The solar induced 27-day modulation on polar mesospheric cloud (PMC), based on the combined observations from SOFIE and MLS

Abstract. Temperature is considered to be the key driving factor of the polar mesospheric cloud (PMC) variations, and the external source of temperature change is mainly from the solar radiations. In this paper, we use the observations of vertical column of ice water content (IWC) and mesopause temperature collected by the Solar Occultation For Ice Experiment (SOFIE), combined with the temperature data of Microwave Limb Sounder (MLS), to determine the time lags between temperature and IWC anomalies in responding to the solar radiation index Y10, through superposed epoch analysis (SEA) and time lag correlation analysis methods.
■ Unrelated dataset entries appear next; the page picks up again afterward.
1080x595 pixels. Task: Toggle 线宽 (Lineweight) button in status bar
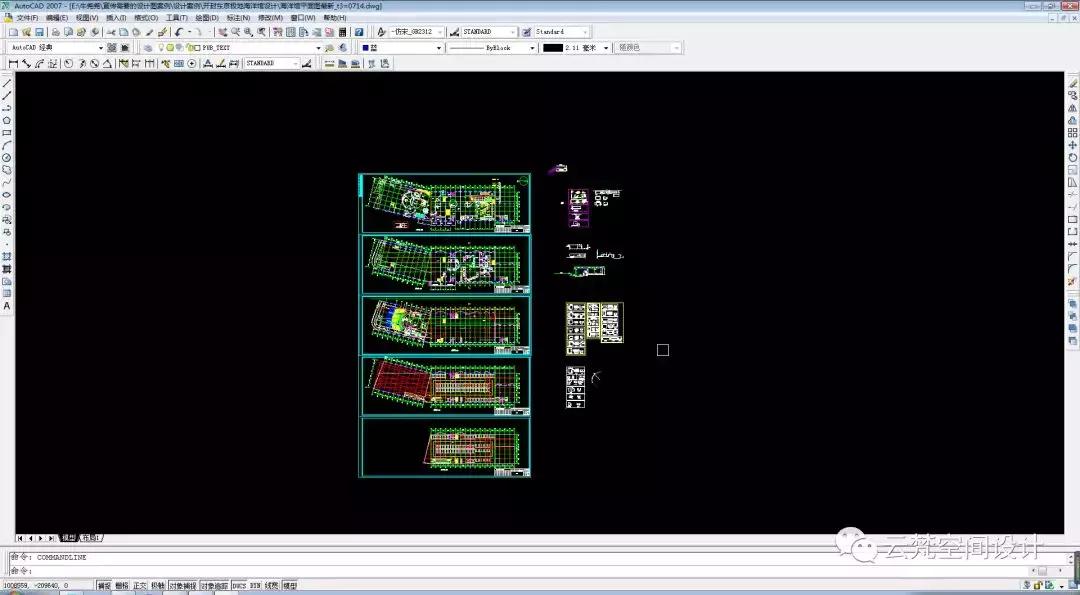click(x=271, y=586)
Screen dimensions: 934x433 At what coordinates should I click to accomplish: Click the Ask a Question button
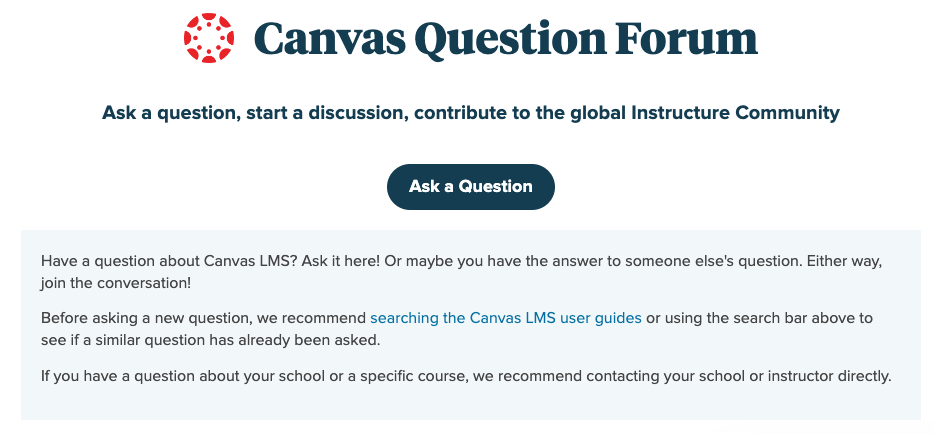click(471, 186)
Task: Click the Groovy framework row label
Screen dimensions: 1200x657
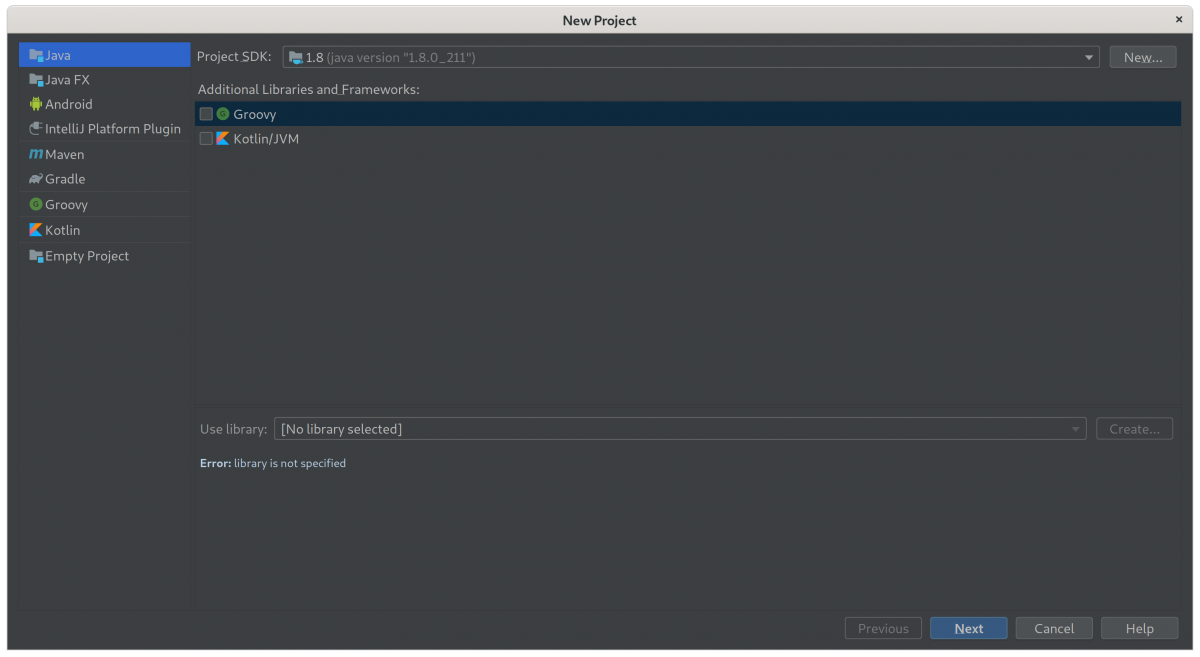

The results show that the IWC responses to the Y10 later than the mesospheric temperature does. Further investigation of the relationship between mesospheric temperature and PMC reveals that the average time lag day is 0 days in the northern hemisphere (NH), and 1 day in the southern hemisphere (SH). The differences in temperature response to the 27-day solar rotational modulation with atmospheric pressure and latitude are analyzed, based on the temperature observations from 2004 to 2020 by MLS. Twelve PMC seasons with 27-day periodicity are distinguished, with 9 of them have time lags increasing with atmospheric pressure (or decreasing with altitude).